In deze zaak hebben de eisers, vertegenwoordigd door hun advocaat J. den Hoed, cassatie ingesteld tegen een vonnis van het hof. De verweerders, aangeduid als PSB c.s. en vertegenwoordigd door advocaat R.P.J.L. Tjittes, hebben een verweerschrift ingediend. De zaak is verder toegelicht door de advocaten van beide partijen, waarbij P.J. Tanja ook een bijdrage heeft geleverd voor PSB c.s. De Advocaat-Generaal B.F. Assink heeft geconcludeerd tot verwerping van het cassatieberoep, waarop de advocaat van de eisers schriftelijk heeft gereageerd.

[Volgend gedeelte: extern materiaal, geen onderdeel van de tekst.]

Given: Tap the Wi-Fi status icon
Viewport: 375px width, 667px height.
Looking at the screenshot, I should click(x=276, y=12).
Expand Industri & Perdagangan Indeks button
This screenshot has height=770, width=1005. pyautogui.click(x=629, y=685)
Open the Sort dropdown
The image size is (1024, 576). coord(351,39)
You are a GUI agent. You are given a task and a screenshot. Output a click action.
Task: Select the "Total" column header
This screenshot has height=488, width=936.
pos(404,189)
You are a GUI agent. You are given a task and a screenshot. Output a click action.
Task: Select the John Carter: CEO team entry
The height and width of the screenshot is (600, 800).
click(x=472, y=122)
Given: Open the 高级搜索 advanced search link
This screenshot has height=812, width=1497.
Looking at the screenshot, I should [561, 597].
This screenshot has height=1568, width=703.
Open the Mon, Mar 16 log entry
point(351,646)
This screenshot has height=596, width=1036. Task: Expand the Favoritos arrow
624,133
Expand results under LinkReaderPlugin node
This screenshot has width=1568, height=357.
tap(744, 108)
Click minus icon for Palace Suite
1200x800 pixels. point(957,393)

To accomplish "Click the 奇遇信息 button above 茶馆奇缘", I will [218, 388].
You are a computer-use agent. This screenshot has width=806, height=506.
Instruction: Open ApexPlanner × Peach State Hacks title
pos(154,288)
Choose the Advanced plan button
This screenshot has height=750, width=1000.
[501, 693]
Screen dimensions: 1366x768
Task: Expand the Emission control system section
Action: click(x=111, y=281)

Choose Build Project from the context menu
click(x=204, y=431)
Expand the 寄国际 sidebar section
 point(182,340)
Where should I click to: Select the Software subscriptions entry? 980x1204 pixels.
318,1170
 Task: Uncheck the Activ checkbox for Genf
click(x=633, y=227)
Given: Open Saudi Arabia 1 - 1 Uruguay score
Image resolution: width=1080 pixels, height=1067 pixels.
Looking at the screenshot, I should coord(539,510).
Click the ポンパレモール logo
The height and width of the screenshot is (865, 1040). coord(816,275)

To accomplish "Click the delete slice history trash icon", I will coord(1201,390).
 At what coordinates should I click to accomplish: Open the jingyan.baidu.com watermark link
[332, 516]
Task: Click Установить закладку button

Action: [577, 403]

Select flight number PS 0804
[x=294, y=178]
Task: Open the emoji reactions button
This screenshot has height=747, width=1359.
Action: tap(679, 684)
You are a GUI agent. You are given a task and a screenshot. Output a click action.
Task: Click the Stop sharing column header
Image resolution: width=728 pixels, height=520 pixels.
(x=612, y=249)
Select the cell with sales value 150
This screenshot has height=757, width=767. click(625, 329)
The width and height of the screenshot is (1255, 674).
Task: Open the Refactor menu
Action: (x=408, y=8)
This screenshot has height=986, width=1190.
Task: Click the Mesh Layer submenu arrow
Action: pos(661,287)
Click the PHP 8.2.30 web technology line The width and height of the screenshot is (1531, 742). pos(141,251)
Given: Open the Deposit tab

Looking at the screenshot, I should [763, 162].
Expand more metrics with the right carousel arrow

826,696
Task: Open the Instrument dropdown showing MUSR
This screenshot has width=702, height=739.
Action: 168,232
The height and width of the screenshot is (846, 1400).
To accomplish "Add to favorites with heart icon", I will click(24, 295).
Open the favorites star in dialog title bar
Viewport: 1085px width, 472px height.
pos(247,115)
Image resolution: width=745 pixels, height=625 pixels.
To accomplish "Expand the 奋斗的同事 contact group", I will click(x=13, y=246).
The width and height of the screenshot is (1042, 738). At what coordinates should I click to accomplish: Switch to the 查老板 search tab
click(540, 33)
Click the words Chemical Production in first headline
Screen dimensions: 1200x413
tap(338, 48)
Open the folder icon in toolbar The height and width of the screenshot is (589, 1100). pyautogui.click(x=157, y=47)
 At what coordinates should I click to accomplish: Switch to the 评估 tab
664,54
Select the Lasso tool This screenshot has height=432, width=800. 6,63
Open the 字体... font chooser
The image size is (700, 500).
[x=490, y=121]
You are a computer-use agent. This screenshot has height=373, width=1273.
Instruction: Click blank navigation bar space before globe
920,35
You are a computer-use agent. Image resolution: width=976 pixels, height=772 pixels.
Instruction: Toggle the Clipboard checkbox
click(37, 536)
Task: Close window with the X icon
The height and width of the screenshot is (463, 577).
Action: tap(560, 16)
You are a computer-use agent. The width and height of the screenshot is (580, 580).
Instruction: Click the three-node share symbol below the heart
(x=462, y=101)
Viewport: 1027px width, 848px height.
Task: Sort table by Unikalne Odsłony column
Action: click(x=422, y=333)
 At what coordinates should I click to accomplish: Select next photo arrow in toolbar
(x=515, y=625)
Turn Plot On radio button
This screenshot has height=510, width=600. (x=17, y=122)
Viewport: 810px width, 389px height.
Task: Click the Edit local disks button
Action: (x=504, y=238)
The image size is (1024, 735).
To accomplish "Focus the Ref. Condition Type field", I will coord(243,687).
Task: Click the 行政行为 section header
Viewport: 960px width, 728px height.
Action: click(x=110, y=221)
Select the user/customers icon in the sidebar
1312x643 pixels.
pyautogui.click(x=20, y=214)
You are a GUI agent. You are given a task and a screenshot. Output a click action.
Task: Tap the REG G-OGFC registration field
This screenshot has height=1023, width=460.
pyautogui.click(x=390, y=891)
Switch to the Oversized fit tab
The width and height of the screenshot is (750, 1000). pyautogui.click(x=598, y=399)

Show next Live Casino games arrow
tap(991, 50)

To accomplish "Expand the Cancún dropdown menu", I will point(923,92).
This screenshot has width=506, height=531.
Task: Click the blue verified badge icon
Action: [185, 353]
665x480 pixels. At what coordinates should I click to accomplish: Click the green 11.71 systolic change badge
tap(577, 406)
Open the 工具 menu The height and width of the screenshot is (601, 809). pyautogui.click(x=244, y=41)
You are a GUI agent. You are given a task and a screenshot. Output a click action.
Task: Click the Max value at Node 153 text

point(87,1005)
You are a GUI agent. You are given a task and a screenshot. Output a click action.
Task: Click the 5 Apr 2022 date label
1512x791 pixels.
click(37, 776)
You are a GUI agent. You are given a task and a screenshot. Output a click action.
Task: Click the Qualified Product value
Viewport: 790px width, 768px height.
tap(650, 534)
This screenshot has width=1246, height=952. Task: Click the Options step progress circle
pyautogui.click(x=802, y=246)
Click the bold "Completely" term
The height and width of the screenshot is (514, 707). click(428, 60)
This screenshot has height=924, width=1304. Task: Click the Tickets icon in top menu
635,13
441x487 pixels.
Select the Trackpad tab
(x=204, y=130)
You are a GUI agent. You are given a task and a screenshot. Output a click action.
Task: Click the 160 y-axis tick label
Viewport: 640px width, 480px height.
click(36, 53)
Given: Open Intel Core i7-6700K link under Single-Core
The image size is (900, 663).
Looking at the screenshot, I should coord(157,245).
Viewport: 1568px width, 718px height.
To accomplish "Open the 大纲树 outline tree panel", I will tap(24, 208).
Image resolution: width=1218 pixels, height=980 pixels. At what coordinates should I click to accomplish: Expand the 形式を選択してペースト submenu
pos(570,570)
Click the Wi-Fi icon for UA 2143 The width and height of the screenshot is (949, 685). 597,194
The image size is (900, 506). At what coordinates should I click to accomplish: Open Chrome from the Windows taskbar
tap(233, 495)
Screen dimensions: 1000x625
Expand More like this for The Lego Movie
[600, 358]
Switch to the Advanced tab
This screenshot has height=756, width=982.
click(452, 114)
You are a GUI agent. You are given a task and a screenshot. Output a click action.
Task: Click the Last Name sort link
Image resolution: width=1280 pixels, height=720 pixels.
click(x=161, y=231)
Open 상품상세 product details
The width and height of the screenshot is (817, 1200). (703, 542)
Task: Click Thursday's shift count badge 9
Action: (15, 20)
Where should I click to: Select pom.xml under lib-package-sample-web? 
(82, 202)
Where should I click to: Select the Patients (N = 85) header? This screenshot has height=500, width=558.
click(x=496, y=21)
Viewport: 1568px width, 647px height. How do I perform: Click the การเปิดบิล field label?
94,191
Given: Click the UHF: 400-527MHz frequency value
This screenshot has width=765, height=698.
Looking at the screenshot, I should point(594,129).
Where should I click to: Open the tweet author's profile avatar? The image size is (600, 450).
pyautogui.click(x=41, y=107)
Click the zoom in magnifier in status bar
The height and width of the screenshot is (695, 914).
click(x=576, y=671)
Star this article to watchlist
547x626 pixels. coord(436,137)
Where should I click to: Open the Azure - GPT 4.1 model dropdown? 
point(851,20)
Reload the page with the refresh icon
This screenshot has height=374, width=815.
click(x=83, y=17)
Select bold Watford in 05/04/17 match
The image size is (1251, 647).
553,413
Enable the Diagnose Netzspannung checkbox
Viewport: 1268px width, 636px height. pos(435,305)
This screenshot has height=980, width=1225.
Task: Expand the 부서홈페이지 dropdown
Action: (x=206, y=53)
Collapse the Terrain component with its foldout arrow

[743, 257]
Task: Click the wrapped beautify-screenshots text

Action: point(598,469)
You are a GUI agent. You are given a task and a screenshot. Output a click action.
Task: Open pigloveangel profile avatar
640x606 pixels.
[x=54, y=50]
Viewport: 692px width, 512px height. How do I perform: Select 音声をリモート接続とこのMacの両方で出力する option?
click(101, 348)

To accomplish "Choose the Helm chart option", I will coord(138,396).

De Hoge Raad heeft het procesverloop in de feitelijke instanties uiteengezet, verwijzend naar eerdere vonnissen van de gerecht in eerste aanleg van Curaçao en het Gemeenschappelijk Hof van Justitie. De Hoge Raad heeft de klachten van de eisers over het vonnis van het hof beoordeeld en geconcludeerd dat deze klachten niet kunnen leiden tot vernietiging van het vonnis. De Hoge Raad heeft geen verdere motivering gegeven, aangezien het niet nodig was om vragen te beantwoorden die van belang zijn voor de eenheid of ontwikkeling van het recht, zoals vermeld in artikel 81 lid 1 van de Wet op de rechterlijke organisatie.
In de beslissing heeft de Hoge Raad het beroep verworpen en de eisers veroordeeld in de kosten van het geding in cassatie, die zijn begroot op € 902,34 aan verschotten en € 2.200,-- voor salaris. Dit arrest is uitgesproken op 24 september 2021.